Syrer starb im Gefängnis: Wurde der Notruf ignoriert?
Der Syrer, der zu Unrecht wochenlang im Gefängnis saß und dann nach einem Feuer starb, hat wohl einen Notruf abgesetzt. Ein ausgelöstes Lichtsignal wurde deaktiviert.
Protokolle aus dem Gefängnis in Kleve deuteten darauf hin, dass entgegen der bisherigen Annahme am Abend des Brandes die Gegensprechanlage im Haftraum betätigt worden sei, berichtet der Kölner Stadt-Anzeiger mit Verweis auf einen nicht öffentlichen Bericht des Justizministers an die Landtagsfraktionen.
Die Staatsanwaltschaft ermittele nun unter anderem, ob und wann das mit der Sprechanlage ausgelöste Lichtsignal deaktiviert worden sei, berichteten die Zeitungen weiter. Nach Informationen der Bild bestehe zudem der Verdacht, dass in der Gesundheitsakte Dinge standen, die pflichtwidrig nicht zur Kenntnis gebracht worden seien. Erst dadurch wäre der Gefangene von der JVA eben nicht als suizidgefährdet eingeordnet worden. Gegen einen Arzt der JVA werde nun wegen fahrlässiger Tötung durch Unterlassen ermittelt.

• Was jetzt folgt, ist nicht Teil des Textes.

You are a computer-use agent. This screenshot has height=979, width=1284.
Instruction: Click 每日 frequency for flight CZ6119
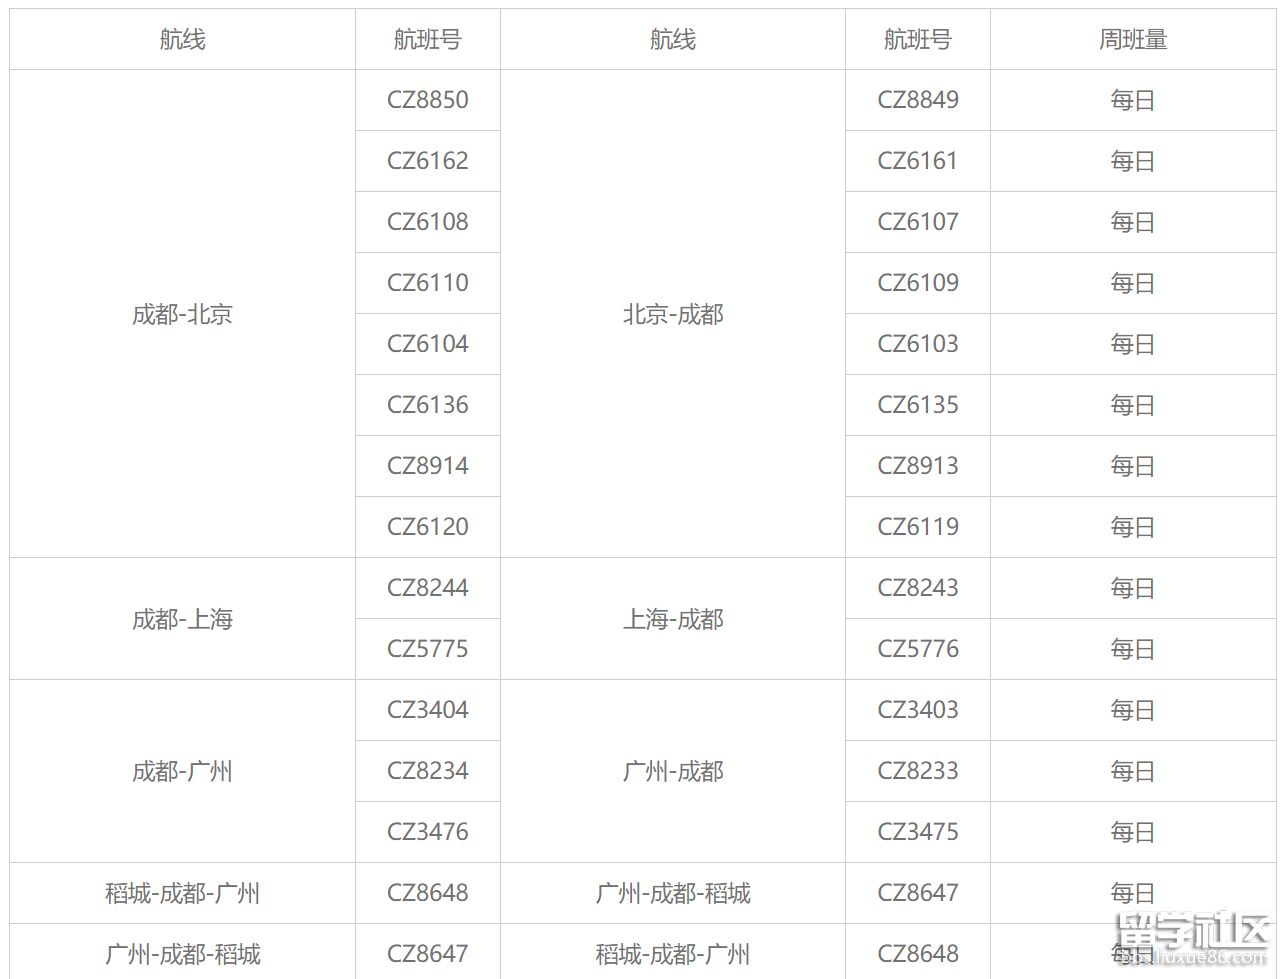pos(1132,527)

Ein Sprecher des NRW-Justizministeriums wollte sich zu den Berichten am Donnerstagabend nicht äußern. Er verwies darauf, dass weitere Ermittlungen laufen und Vernehmungen nicht beeinflusst werden sollen.
Opposition fordert Aufklärung
Der 26-jährige Syrer war am 29. September dieses Jahres, zwei Wochen nach einem Feuer in seiner Gefängniszelle in Kleve, in einer Klinik gestorben. Die Behörden hatten danach eingeräumt, dass er in Folge einer Verwechslung mit einem Mann aus Mali mehr als zwei Monate lang zu Unrecht im Gefängnis gesessen hatte. Nach dem Bekanntwerden des Falls hieß es, der Syrer habe das Feuer vermutlich selbst gelegt.
Im Fall des Syrers hat die SPD-Opposition in Nordrhein-Westfalen weiter großen Klärungsbedarf. Nach den bisherigen Auskünften der Landesregierung gebe es zahlreiche Widersprüche und unbeantwortete Fragen, erklärte SPD-Fraktionsvize Sven Wolf zuvor am Donnerstag.
In einem Schreiben an die Minister für Inneres und Justiz, Herbert Reul und Peter Biesenbach (beide CDU), forderte er einen umfassenden und chronologischen Bericht über „das tragische Geschehen“. Von diesem Bericht mache die Oppositionsfraktion ihre Entscheidung über mögliche weitere Schritte in dem Fall – etwa einen Antrag für einen parlamentarischen Untersuchungsausschuss – abhängig, hieß es.
Es sei kaum nachvollziehbar, dass sich der Syrer während seiner Haft nie über die Verwechslung beschwert haben solle, betonte Wolf. Zudem sei unklar, ob der 26-Jährige, trotz mehrerer diagnostizierter psychischer Störungen, überhaupt haftfähig gewesen sei. Auch weitere Informationen über eine mögliche Selbstmordgefährdung des Mannes und die Ursache für den Brand in seiner Zelle seien notwendig.